National Press Review, November 10
Articles from "Jurnalul Naţional", "România Liberă", "Evenimentul Zilei", "Gândul" and "Adevărul".
Articol de Daniela Coman, corespondent RRA în Franța, 11 Noiembrie 2010, 20:41
Today, we find in Gândul the final version of the increased costs of the 2011 car tax.
Beside the fact that all cars, including the ones using a 5 Euro engine will be taxed when being matriculated, the tax for non-Euro cars and up to 4 Euro cars will boost with 50%.
Therefore, the minimum charge for 5 Euro cars will be about 91 Euro meanwhile the tax for the first registration of a more than twenty years-old non-Euro car could reach up to 32 thousand Euros.
The reason is that these types of emissions are very pollutant.
The Secretary of Environment, Laszlo Borbely, reasoned this decision by asserting that ‘we need more money from environment fund for green investment.’
He noted that the government is working out at granting some advantages for the companies that produce electric non-pollutant vehicles.
‘Health Card- your second identity card,’ another title from Gândul emphasizes an idea for which the Health Secretary, Cseke Attila, mentioned that ‘Romanian people have to carry this card in their wallets because only when showing it one can benefit from medical services.’
He added that each card will have a chip on which will be stocked various information related to the possessor such as his name, his personal code, diagnoses, blood group, the proof of having paid the health insurance tax and the agreement about donating organs.
National Health Cards will be issued and delivered next year.
Evenimentul Zilei acquaints us about the nonsense that leads to loopholes in health budget: ‘20% of the indemnified prescriptions are a fraud’ as claimed by those working in this system.
The President of the National Health Insurance Company does not reject the charges but he says that he can’t estimate exactly the actual size of the fraud.
România Liberă informs us that, beginning with this year, mandatory housing insurance did not reach its target at all: about 85% of the aggregated insurance policies against disasters have been sold in towns though they were created as a response to the floods that had affected particularly the countryside.
‘Budget in 2011 is nothing but illusions,’ as Adevărul quotes.
‘Salaries increment, co-occurring with cutting down on unemployment and with rising up the number of workers is only one of the odds of the forecast the budget will be based on, in 2011.
For now, the only thing one can record is the reality of 2010: purchasing power went down fast and continuously, as well as salaries of the workers in most of the fields, and the increments forecasted before for the branches considered a stimulus for the economy get late in appearing,’ the daily notes.
Moving on, let’s glance at the endless fights on the political stage, too.
‘Roberta, the price for making peace with Băsescu,’ as written by Adevărul; ‘Anastase’s head, the price for the truce of Băsescu,’ as quoted by Evenimentul Zilei; ‘The president charged the congressmen with the responsibility of a possible failure,’ Jurnalul Naţional claims.
The treaty proposed by the president, yesterday, in the Parliament, revealing that in the next forty days opposition and power should give up any quarrel and focus on acquiring public budget and on other requirements from IMF, has been rejected by the opposition.
It requires sacking out Roberta Anastase from ruling the Lower House, who is accused for having cheated on the poll regarding the law of pensions.
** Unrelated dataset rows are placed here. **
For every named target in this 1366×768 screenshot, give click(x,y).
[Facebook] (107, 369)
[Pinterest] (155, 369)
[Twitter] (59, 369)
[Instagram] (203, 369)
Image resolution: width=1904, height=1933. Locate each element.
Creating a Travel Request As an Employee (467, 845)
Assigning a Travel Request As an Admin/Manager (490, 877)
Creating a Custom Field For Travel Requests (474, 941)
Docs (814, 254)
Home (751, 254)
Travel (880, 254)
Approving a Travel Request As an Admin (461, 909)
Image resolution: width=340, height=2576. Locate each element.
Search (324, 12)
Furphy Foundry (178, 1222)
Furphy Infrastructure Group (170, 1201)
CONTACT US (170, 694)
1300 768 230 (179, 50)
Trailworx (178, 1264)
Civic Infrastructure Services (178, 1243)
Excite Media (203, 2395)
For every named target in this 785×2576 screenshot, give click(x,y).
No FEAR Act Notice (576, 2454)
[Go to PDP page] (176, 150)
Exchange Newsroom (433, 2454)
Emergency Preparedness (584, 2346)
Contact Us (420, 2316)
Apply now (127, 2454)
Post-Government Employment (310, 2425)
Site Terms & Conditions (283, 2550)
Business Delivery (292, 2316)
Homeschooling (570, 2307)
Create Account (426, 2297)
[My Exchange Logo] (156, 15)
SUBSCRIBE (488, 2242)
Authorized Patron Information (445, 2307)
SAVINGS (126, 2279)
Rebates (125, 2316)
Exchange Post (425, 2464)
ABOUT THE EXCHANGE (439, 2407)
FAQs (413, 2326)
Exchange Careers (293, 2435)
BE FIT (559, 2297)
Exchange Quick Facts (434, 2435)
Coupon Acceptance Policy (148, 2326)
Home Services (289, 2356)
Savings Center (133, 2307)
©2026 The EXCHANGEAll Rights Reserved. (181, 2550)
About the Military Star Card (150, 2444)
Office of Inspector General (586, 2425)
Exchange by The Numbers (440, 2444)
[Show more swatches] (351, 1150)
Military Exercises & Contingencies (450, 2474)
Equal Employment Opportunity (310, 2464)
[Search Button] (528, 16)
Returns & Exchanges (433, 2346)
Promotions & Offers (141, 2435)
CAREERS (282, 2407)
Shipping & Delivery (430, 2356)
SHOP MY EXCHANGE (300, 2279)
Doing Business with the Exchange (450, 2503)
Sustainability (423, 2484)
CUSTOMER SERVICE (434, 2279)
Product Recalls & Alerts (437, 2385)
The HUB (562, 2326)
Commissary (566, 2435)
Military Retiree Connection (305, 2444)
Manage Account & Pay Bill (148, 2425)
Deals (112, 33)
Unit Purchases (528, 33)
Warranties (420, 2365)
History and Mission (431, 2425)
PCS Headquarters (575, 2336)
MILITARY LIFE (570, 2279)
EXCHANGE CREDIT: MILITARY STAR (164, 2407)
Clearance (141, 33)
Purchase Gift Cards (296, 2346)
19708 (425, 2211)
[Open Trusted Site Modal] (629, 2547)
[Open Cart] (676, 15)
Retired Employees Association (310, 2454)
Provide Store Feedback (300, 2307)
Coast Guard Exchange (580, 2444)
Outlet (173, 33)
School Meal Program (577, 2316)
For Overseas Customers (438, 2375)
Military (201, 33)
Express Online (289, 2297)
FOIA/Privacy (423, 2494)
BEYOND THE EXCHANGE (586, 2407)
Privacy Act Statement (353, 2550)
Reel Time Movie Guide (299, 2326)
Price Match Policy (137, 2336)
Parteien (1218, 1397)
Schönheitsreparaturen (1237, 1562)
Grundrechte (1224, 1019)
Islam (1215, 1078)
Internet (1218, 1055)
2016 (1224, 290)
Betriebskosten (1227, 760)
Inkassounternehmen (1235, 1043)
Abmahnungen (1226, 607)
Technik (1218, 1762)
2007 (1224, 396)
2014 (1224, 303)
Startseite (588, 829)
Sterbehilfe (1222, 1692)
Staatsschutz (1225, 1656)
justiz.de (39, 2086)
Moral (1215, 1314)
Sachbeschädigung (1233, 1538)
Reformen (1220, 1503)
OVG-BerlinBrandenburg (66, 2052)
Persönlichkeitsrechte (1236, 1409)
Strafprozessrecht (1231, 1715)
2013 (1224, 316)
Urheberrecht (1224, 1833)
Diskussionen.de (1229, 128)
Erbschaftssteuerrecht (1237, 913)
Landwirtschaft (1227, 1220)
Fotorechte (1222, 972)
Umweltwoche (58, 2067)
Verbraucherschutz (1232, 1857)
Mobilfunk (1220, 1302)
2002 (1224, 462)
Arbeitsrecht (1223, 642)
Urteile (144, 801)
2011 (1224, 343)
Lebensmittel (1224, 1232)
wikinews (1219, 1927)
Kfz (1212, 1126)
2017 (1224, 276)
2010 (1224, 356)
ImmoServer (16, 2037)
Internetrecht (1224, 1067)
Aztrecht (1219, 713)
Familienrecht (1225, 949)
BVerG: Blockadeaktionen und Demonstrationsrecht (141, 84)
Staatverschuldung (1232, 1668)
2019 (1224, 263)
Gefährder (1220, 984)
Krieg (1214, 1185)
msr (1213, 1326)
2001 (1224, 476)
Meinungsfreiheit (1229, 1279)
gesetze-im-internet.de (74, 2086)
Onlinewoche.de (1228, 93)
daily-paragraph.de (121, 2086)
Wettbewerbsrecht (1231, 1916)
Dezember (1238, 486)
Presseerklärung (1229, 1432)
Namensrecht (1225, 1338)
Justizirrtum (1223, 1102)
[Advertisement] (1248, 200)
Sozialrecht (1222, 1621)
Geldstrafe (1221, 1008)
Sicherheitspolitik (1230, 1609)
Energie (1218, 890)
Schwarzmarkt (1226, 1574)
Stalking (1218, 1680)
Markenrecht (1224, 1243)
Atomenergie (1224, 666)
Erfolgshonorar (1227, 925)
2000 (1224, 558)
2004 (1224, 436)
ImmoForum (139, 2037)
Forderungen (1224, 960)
România Liberă changes the perspective and says as I quote: ‘What does the opposition want in exchange for the peace of forty days: PSD (the Democratic Social Party) and PNL( the Liberal National Party) makes different conditions for starting the negotiations with PDL( the Liberal Democratic Party)
‘Social-democrats are pleased with replacing Roberta Anastase while liberals require Emil Boc’s head.’
Interviewed by Jurnalul Naţional, the journalist who wrote in the British daily, ‘The Guardian,’ about that she didn’t understand why we have promoted the Carpathian Mountains as touristic when we have Dracula as ‘an erotic international brand’, declares that those who chose to lure tourists with a leaf have been ‘ludicrous’.
As a foreign tourist, the Englishwomen had bitter fun with the adventures she had to experience while going to visit one of the houses that Vlad Ţepeş lived in and while driving to the Poenari castle on non-existent highways which she compared with the vampires having into her mind the idea that everybody heard about but nobody saw them.
‘Romania’ is a fascinating country and the way that history merges with religion is only one of its charming features. The British journalist assesses: ‘The only think I can say is that you have some incredible churches!’